Howland, la voz de Naciones Unidas, describió a Buenaventura como “una vergüenza. (…) da la impresión de estar en un país distinto, con un nivel de pobreza africano, como el Congo”, y el defensor pidió que se declarara la emergencia humanitaria. Una realidad de pandillas y las bandas criminales, como ‘Los Urabeños’ y ‘La Empresa’, que imponen su ley a sangre y fuego en los barrios, contrasta con el billonario negocio que es el Puerto de Buenaventura, por donde se mueve el 70% del comercio exterior colombiano, que se multiplicará con el TLC, y cuyos dueños se preparan para acoger como socios a los empresarios de los Emiratos Árabes que manejan el puerto de Dubái, quienes invertirán 150 millones de dólares para estar allí con un 25% de ese moderno enclave moderno, incontaminado, de espaldas a la ciudad más grande del Pacífico colombiano que se hunde en una desgracia que los gobernantes locales, departamentales y nacionales se niegan a ver.

De ahí la desesperación del obispo de Buenaventura, monseñor Héctor Espalza Quintero, quien no se cansa de denunciar la tragedia cotidiana de su gente. Es una retoma paramilitar, dice, con una violencia brutal de torturas y desmembramientos de cuerpos, por el control del territorio de las zonas de desarrollo portuario, de los recursos minerales en los ríos aledaños y las rutas del narcotráfico. Es mucho el poder que está en juego.
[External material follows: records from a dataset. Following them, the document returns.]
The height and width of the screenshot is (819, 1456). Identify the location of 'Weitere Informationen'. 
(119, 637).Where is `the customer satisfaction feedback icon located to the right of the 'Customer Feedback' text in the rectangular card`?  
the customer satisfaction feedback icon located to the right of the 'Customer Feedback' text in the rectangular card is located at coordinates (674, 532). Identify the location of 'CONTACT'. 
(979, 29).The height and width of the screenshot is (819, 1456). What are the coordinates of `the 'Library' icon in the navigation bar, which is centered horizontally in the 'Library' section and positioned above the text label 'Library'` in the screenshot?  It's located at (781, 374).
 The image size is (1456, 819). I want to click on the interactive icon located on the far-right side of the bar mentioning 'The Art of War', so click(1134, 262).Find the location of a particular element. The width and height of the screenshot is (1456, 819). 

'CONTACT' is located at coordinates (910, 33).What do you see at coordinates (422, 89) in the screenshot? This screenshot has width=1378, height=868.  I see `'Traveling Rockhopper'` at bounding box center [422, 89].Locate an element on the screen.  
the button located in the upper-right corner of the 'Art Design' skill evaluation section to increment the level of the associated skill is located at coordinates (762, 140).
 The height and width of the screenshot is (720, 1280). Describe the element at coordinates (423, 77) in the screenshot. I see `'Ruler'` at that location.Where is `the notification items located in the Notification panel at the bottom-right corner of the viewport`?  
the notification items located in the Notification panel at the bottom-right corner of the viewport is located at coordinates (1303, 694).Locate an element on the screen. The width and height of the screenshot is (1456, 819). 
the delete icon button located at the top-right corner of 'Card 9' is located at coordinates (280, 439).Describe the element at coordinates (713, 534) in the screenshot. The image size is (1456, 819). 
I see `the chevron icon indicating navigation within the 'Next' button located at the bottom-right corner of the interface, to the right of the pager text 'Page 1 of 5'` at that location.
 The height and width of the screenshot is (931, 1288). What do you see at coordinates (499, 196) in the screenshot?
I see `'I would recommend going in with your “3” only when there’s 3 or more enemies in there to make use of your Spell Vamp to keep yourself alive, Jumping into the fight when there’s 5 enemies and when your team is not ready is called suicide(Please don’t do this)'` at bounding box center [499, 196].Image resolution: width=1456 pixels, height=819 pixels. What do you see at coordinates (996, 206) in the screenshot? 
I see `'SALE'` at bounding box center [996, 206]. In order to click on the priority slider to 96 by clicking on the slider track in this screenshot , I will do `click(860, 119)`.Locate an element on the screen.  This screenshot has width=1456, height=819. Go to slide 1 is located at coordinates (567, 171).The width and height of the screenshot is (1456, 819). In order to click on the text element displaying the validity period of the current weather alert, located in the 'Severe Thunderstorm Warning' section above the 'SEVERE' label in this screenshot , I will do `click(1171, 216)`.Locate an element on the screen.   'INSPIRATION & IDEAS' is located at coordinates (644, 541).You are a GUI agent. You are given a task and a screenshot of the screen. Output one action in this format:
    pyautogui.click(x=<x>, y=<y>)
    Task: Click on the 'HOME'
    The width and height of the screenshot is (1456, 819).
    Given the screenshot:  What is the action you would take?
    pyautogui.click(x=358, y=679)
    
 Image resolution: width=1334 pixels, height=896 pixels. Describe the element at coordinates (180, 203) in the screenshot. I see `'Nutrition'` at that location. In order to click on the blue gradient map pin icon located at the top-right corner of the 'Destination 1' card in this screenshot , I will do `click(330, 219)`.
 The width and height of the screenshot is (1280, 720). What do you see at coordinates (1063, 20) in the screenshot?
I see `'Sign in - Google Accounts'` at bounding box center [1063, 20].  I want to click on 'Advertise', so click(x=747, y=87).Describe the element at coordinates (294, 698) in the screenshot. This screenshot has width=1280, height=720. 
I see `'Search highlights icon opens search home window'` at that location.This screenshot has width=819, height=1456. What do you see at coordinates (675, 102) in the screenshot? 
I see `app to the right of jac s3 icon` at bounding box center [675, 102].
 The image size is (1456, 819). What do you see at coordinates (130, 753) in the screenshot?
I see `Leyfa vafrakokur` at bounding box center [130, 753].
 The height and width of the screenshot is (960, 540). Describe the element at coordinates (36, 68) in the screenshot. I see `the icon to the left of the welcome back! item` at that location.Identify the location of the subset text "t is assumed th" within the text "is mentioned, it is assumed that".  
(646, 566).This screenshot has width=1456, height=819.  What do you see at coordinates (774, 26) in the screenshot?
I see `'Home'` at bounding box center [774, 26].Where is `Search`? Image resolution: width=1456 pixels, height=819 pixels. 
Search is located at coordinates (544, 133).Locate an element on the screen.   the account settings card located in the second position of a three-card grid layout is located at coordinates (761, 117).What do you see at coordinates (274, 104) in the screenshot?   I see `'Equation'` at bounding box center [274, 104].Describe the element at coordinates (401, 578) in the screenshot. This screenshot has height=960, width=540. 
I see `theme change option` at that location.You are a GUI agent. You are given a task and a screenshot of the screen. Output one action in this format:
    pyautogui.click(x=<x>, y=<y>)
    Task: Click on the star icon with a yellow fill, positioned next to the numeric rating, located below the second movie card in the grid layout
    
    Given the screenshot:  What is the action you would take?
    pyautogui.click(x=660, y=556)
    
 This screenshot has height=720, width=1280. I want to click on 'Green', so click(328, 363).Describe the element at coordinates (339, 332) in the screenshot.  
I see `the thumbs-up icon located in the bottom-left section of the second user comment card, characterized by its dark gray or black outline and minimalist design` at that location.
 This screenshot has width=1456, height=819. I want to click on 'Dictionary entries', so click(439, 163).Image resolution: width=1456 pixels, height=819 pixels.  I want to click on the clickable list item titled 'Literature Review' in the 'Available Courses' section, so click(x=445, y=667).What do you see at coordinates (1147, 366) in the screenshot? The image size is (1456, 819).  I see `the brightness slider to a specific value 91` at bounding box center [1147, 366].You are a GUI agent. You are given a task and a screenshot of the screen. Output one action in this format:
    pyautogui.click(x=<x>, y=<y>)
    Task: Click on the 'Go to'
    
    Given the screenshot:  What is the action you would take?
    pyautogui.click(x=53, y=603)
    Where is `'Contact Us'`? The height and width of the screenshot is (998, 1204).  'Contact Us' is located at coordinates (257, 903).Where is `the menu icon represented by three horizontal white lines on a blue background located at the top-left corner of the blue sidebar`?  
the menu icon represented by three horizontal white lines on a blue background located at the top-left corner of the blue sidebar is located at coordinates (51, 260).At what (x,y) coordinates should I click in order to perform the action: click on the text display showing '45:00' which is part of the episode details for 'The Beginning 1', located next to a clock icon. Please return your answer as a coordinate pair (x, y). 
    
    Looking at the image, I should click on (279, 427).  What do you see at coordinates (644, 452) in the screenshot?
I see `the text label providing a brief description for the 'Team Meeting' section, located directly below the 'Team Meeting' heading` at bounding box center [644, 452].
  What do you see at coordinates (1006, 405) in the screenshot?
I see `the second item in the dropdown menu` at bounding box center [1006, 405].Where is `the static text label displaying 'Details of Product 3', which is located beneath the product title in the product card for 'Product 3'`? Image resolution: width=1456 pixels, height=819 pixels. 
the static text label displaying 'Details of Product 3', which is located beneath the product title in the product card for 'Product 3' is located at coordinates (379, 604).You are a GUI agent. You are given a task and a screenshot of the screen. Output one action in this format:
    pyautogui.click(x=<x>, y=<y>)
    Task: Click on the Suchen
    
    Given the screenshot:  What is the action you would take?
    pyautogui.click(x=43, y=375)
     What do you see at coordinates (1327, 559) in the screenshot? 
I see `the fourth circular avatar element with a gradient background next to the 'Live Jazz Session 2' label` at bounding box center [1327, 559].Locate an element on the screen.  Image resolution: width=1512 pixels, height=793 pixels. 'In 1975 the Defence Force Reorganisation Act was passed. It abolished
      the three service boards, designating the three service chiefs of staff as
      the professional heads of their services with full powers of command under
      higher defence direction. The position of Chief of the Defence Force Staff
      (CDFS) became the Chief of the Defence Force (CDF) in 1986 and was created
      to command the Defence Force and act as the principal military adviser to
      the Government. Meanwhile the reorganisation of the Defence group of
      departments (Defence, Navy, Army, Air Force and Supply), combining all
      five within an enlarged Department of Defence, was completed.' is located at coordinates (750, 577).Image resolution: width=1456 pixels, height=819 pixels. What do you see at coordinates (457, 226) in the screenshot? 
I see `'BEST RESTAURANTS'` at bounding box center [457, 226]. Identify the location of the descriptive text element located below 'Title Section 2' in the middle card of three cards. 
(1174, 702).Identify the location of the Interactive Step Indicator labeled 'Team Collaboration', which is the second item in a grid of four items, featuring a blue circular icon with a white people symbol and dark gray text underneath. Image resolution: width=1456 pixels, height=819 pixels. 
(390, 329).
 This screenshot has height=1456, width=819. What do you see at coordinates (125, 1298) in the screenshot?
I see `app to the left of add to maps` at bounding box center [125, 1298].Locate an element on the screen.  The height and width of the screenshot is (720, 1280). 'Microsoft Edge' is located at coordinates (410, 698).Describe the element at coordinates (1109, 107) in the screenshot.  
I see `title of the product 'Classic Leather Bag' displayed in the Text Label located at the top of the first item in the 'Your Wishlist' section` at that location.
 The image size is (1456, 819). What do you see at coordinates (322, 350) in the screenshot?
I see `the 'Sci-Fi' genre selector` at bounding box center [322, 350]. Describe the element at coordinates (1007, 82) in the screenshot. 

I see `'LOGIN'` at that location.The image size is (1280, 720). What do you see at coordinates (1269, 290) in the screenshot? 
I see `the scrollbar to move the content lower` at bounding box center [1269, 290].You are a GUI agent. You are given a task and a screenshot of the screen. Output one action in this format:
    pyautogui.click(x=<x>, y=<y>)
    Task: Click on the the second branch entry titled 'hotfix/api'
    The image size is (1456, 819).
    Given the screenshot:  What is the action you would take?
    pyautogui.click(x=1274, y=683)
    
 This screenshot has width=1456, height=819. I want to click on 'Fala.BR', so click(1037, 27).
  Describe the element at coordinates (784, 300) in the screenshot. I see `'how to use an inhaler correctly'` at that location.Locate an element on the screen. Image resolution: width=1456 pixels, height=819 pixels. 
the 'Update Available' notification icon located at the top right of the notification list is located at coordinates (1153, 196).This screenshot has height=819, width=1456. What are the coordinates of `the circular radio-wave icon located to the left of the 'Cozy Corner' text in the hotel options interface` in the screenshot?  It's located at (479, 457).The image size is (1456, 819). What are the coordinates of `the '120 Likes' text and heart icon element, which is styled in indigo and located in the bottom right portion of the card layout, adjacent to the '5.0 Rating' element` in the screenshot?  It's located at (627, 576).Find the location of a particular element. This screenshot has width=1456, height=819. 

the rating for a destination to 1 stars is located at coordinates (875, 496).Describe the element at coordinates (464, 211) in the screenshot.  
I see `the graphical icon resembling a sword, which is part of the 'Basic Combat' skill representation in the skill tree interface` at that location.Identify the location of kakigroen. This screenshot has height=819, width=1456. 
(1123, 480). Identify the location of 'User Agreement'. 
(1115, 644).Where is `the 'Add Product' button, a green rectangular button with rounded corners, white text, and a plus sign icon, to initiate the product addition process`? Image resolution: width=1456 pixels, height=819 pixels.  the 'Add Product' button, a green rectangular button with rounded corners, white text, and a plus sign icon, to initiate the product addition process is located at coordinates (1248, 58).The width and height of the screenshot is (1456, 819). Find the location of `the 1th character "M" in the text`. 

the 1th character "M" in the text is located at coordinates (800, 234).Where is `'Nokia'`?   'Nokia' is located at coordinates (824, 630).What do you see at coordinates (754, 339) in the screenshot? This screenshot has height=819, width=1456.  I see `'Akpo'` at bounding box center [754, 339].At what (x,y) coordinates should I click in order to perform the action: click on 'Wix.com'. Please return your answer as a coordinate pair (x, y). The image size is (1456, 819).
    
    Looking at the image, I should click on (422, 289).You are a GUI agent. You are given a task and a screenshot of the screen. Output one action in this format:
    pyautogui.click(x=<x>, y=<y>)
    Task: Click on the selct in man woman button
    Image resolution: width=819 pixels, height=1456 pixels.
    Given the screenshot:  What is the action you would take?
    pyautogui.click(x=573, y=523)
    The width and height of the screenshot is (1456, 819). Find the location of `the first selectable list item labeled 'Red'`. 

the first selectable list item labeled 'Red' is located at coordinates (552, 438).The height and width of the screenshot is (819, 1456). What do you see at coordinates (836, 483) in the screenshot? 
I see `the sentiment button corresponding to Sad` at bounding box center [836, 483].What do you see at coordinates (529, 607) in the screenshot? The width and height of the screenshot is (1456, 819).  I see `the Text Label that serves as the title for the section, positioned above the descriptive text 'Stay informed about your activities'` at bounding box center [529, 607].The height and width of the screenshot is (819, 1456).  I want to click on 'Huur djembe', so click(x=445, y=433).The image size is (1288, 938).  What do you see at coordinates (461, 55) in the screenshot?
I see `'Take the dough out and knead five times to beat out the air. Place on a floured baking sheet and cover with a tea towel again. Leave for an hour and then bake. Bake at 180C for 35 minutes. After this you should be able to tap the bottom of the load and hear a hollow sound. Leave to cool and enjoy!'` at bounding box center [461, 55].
Los precios de los alimentos son inalcanzables porque los tenderos tienen que pagar vacuna y el valor de la extorsión se lo cargan a los productos. Las alarmas de monseñor Espalza Quintero han tenido especial eco en el obispo de Cali, monseñor Darío Monsalve, quien lo apoya a fondo, convencido de que este horror social no es ajeno a otras ciudades, incluidos sectores populares de la propia Cali.

El obispo de Buenaventura ya no disimula ni esconde el agobio que le saca lágrimas frente a esta tragedia humana. Tomó un avión a Roma, donde buscará conmover a otros y presionar para que alguien en Colombia actúe. Porque no está dispuesto a que su voz siga ahogada en el desierto sino que encuentre alguna respuesta real en el Estado para que el puerto más importante de Colombia deje de ser la caldera del diablo y pueda algún día hacerle honor a su nombre y convertirse, como él dice, en una aventura buena.